Plaintiff-appellant correctly asserts that a tenancy from year to year which results from a holdover beyond the termination date of a lease for a term of years becomes subject to the identical covenants and agreements contained in the expired lease. (Pioneer Mill Co. v. Ward, 34 Haw. 686.) It is also correctly asserted that compliance with a covenant to return leased premises in a particular condition at termination is not waived by a holdover tenancy beyond the term of the lease (Lazarus v. Ludwig, 45 App. Div. 486, 113 N. Y. S. 365; 51 C. J. S., Landlord mid Tenant, § 410, p. 1159) or by the fact that a renewal is granted upon termination of the original lease (McGregor v. N. Y. Board of Education, 107 N. Y. 511, 14 N. E. 420). However, liability for breach of such covenant having accrued at the termination of the original lease, the execution of a new lease neither dissolves nor does it constitute a bar to a cause of action which has theretofore accrued under the original lease. (Herboth v. American Radiator Co., 145 Mo. App. 484, 123 S. W. 533; Walker v. Seymour, 13 Mo. 592; 51 C. J. S., Landlord and Tenant, § 76, p. 630-631; see McGregor v. Board of Education, 107 N. Y. 511, 14 N. E. 420.) The rule in this jurisdiction is that once the period of the statute has commenced running, it continues uninterruptedly over all subsequent disabilities and intermediate acts and events not within the saving of the statute. (Correa v. Waiakea Mill Co., 29 Haw. 579; Charmley v. Charmley, 125 Wis. 239, 103 N. W. 1106.) “One of the general rules concerning limitations of actions * * * is ‘that time, when it has once commenced to run in any case, will not cease to do so by reason of any subsequent event which is not within the saving of the statute.’ Wood on Limitations, 3d ed., Sec. 6.” (Gorrea *133v. Waiakea Mill Co., supra at 586.) Section 10421, Revised Laws of Hawaii 1945, contains no provisions suspending its uninterrupted operation in favor of a lessor in circumstances such as here presented where the original improvements upon the premises became and were nonexistent at the termination of the original twenty-year term.

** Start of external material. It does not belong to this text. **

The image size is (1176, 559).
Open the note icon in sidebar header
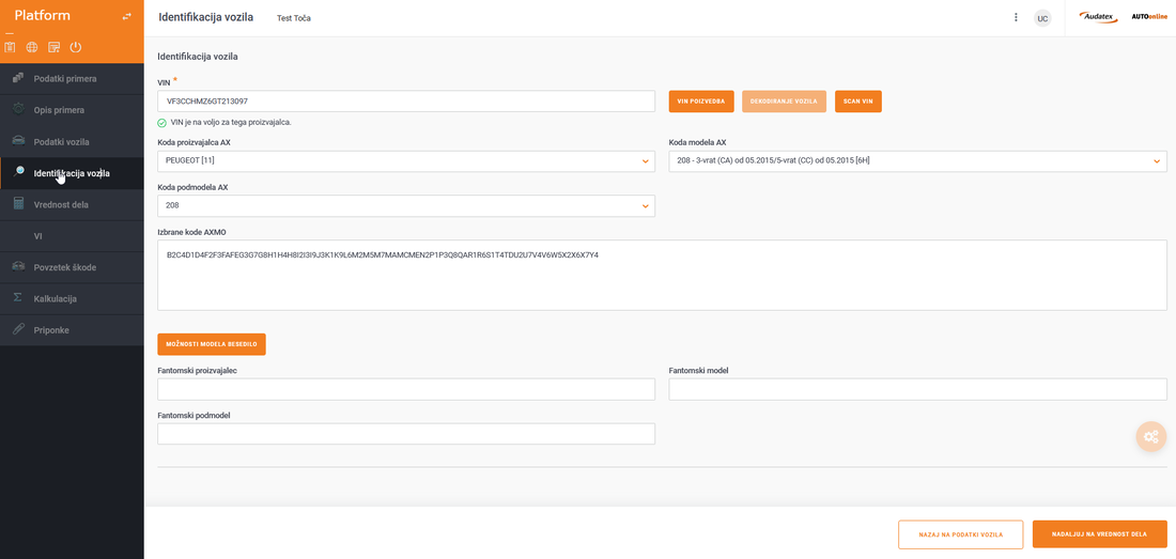coord(54,47)
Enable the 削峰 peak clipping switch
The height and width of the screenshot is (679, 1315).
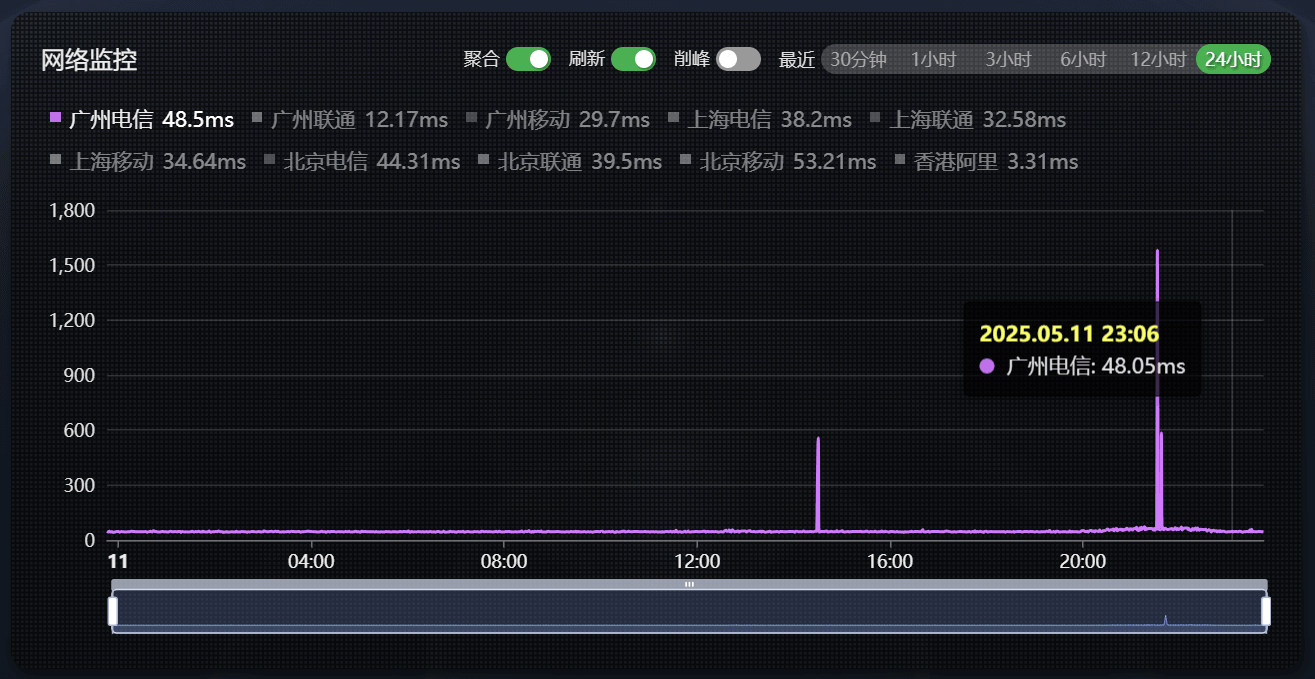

We accordingly conclude that any right of action in favor of plaintiff-appellant for breach of the implied covenant to deliver up the premises accrued at the end of the term. (See Correa v. Waiakea Mill Co., 29 Haw. 579; Charmley v. Charmley, 125 Wis. 239, 103 N. W. 1106.) “When a man can sue he must, and if he does not the statute keeps running.” (Watts v. Chreste, 270 Ky. 407, 109 S. W. [2d] 803, 807.)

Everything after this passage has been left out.